Monetary conditions within China now require a tightening. However, this policy also requires a great degree of finesse. The exact quantity of non-performing loans in the Chinese monetary system is unknown, but is thought to be much higher than in Europe, the US, and even Japan. Some estimates suggest that the degree of non-performing loans could be as high as a third of the assets on the balance sheets of Chinese banks. If the monetary authorities tighten too hard, this could expose the volume of these non-performing loans at exactly the wrong time, triggering a Chinese banking crisis. If the monetary authorities are lax in their tightening, then they might not deal effectively with the inflation that is weakening the Chinese banking system to begin with. In either case, a wobble in the Chinese banking system would have major global consequences.

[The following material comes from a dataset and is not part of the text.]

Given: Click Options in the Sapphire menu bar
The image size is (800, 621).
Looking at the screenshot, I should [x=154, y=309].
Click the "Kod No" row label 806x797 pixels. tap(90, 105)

It is worth considering how and why such a wobble might take place. In recent years, Chinese local authorities have been forming large numbers of joint ventures with the private sector bodies. A principal objective of the joint ventures has been to buy and develop property, especially throughout the eastern seaboard of China. The joint ventures have received preferential access to banking funds – often controlled or heavily influenced by the local authorities – to finance the investments. The allocation of capital has not always been on the strictest of commercial considerations. Not all of the loans made are fully performing. It would appear that, over this summer, the number of defaults in the Chinese banking system have started to rise.

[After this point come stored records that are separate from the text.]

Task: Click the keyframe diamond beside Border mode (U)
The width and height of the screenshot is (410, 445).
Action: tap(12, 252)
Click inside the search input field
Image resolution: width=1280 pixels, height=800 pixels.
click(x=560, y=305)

We can expect this process to continue. As the Yuan continues to appreciate, as interest rates continue to rise, and as banking reserve ratios continue to creep up, the availability of new finance in China will diminish. This will have the effect of reducing demand in the property sector, which will lead to property prices softening. If panic sets in, as happened in 2009, prices could fall quite sharply to expose the weakness of many property funding arrangements. In itself, this will not readily transmit into the monetary system. One possible response by the Chinese central bank could be to ease credit in the face of a property bust. However, a consequence of that policy would be to rekindle the inflationary forces that are currently being dampened down. If, as is more likely, the monetary tightening were to continue, even in the face of a weakening property sector, the problem could easily transmit from the property sector into the financial sector.
If the property sector were to crash, it is likely that many property investors would also liquidate their stock holdings to cover their property losses, as far as they could. We could almost say that this is happening already. Since 2009, the Chinese economy has grown by over 9% per annum, whilst the stock exchange is trading at broadly comparable levels in nominal terms. If we factor inflation into the picture, then it is true to say that the stock exchange has witnessed negative real growth between 2009 and 2011. This partly reflects the flight of capital from China to the relative safe haven of the US (the Dow Jones Index is up by 20% over the same period, even allowing for a bad summer in 2011), but it also reflects the liquidation of stock holdings to cover losses in the property market.
At present, the effects of all of this have been fairly mild. There is a reasonable risk that such an event could become substantial. In April 2011, Fitch warned that it was changing its stance on Chinese local currency denominated debt from ‘Stable’ to ‘Negative’. The debt currently has an AA- rating, but could well be downgraded in the near future. If it were to happen, then the repercussions would be felt well beyond China. A run on the Chinese banking system could be accommodated by the Bank of China, but not without recourse to the repatriation of holdings of overseas debt that it owns. It is not unreasonable to conceive of a run on Chinese banks leading to a run on the American banking system in fairly short order. Beyond that, the contagion would spread to the global banking system quite rapidly.
At the moment, few observers have factored into their calculations the possibility of a renewed financial crisis originating in Asia. We feel that they ought to. There is a reasonable chance of financial instability emanating from the region, and we feel that the current view that Asia will rescue the European and North American economies is nothing more than fanciful.